WHAT YOU HAVE TO DO:
Return each line of the records below that contains the word "screenshot".

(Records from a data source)
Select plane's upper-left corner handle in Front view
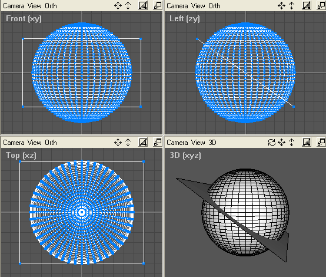326x277 pixels. pyautogui.click(x=23, y=39)
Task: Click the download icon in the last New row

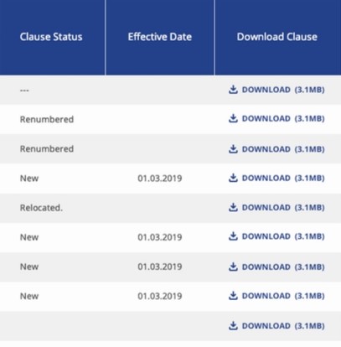Action: click(x=233, y=296)
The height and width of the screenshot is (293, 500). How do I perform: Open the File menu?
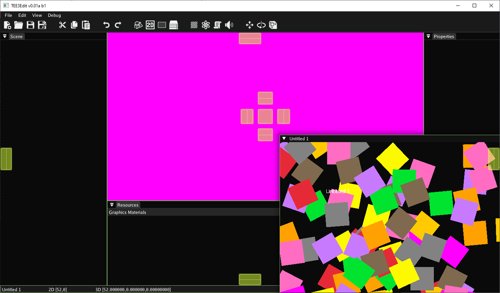[8, 15]
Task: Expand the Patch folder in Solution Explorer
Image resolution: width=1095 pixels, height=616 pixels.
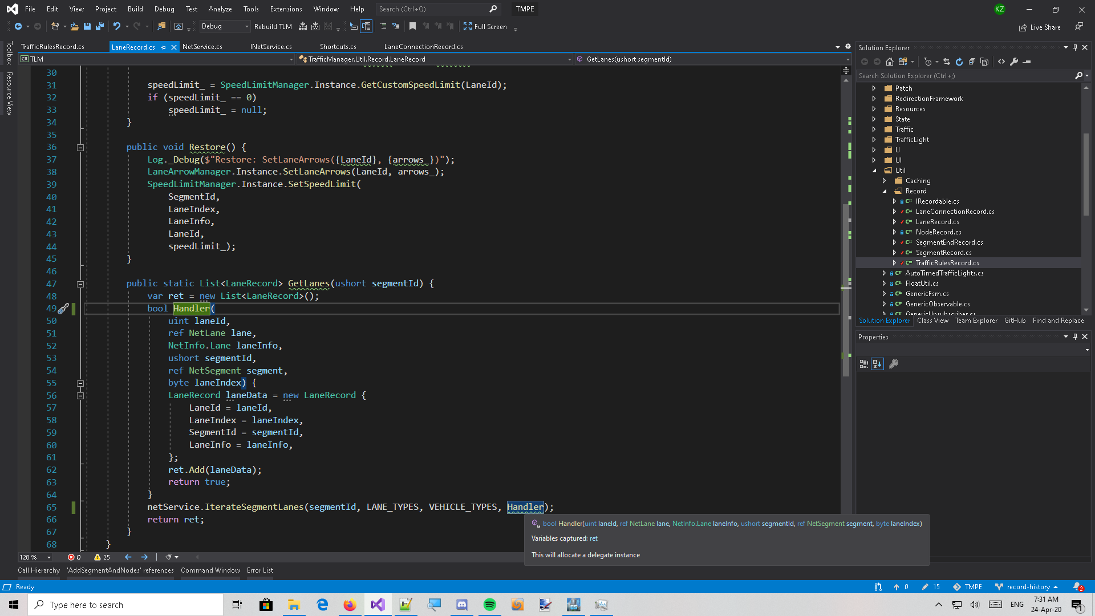Action: pyautogui.click(x=874, y=88)
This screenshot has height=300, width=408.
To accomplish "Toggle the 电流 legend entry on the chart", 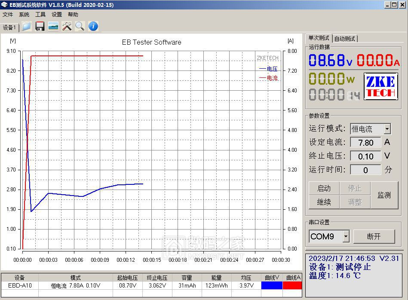I will coord(269,79).
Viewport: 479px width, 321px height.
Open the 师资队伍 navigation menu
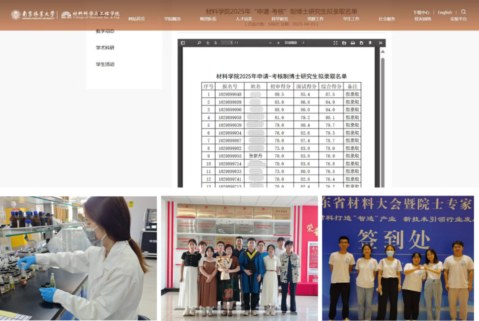208,19
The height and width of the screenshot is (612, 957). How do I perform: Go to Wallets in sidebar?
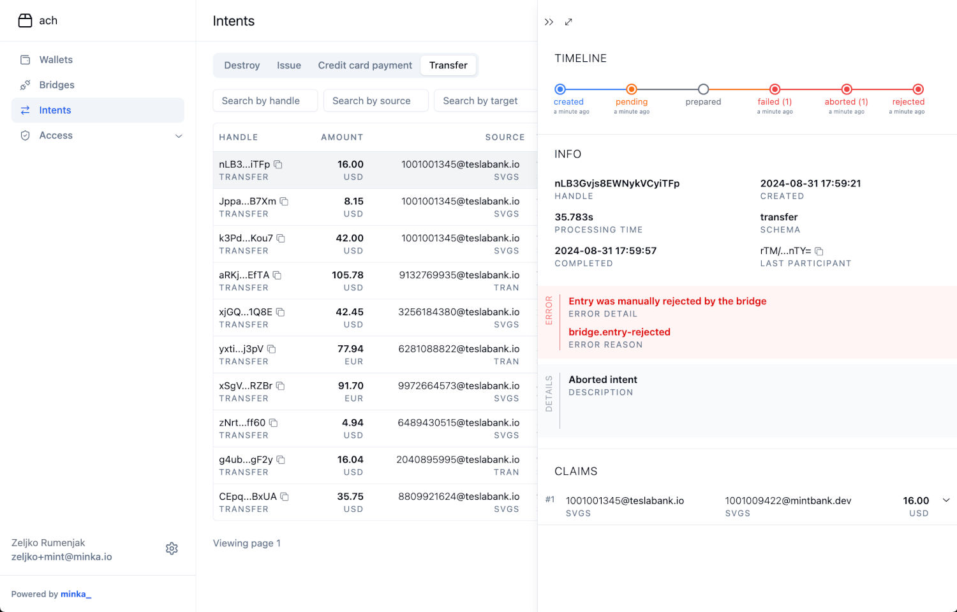[56, 60]
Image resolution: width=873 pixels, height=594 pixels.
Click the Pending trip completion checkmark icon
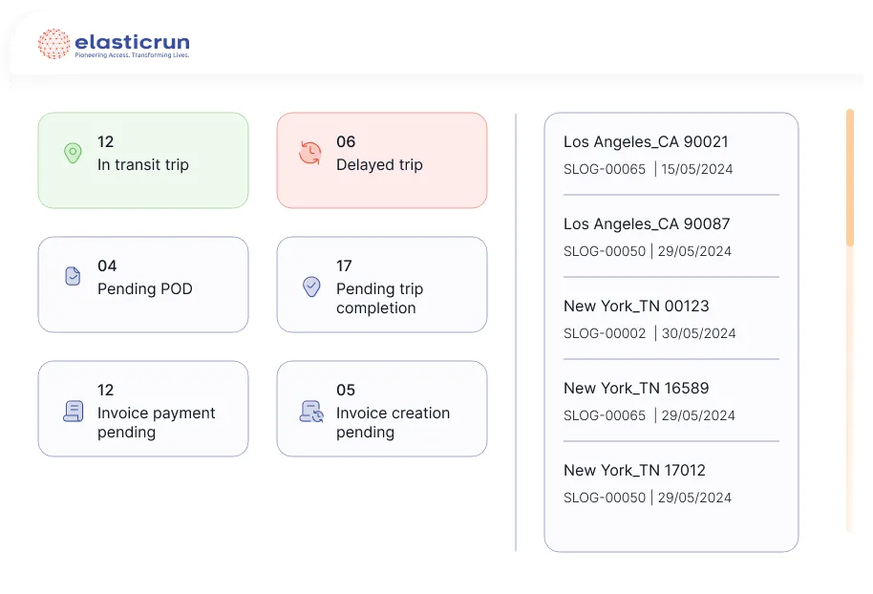coord(310,286)
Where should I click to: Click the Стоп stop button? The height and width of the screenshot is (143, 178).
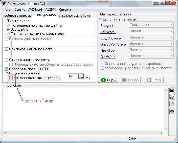(x=153, y=80)

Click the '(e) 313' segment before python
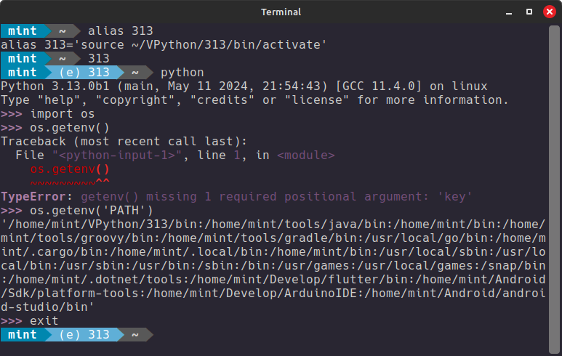point(84,73)
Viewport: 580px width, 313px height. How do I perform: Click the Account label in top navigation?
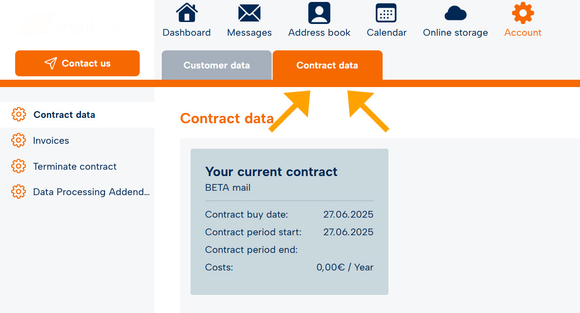pyautogui.click(x=523, y=33)
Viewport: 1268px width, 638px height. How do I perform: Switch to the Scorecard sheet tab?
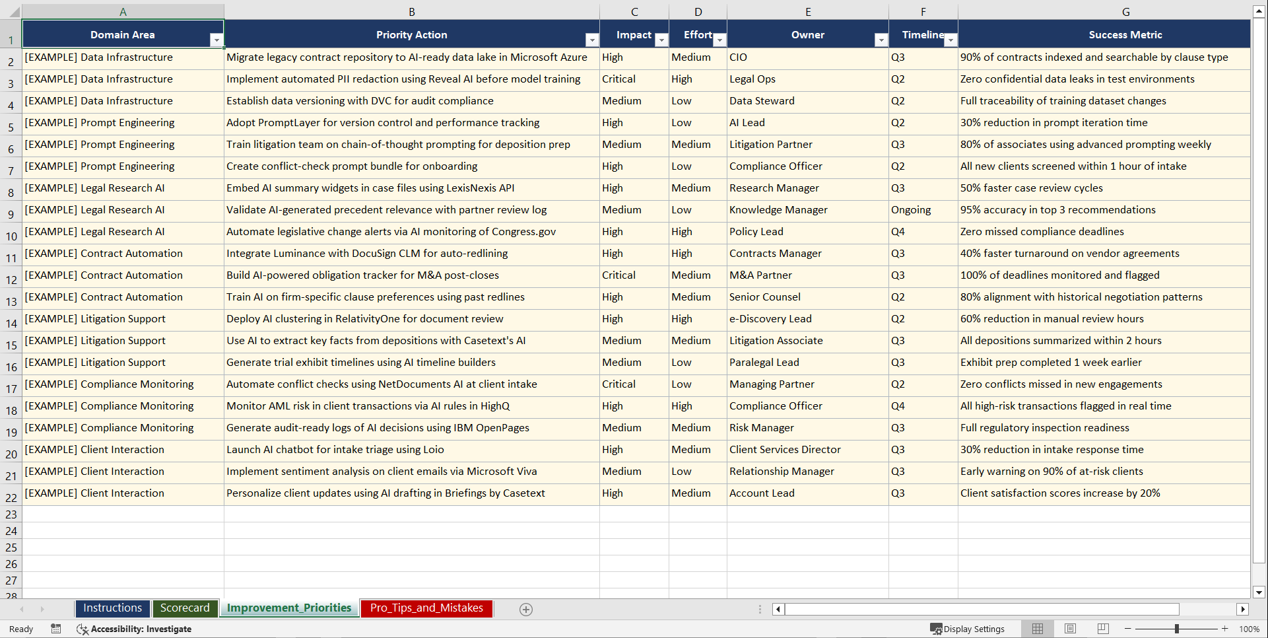tap(185, 608)
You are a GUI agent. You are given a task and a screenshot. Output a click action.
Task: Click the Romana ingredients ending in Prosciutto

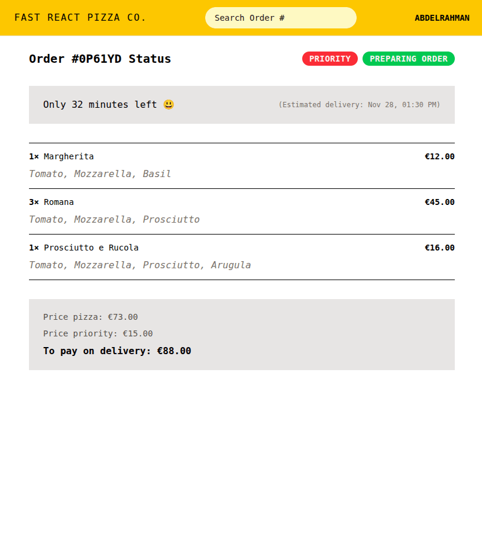point(114,220)
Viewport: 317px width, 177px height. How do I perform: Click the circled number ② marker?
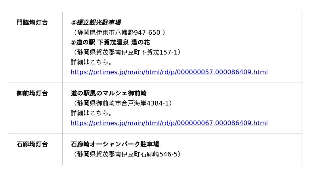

EXERCISE ANSWER:
The height and width of the screenshot is (293, 500). How do I perform: Open the File menu?
This screenshot has height=300, width=408.
The height and width of the screenshot is (612, 957). How do I perform: Go to Wallets in sidebar?
Where should I click to: Click the Стоп stop button? The height and width of the screenshot is (143, 178).
You are a GUI agent. You are given a task and a screenshot. Output a click action.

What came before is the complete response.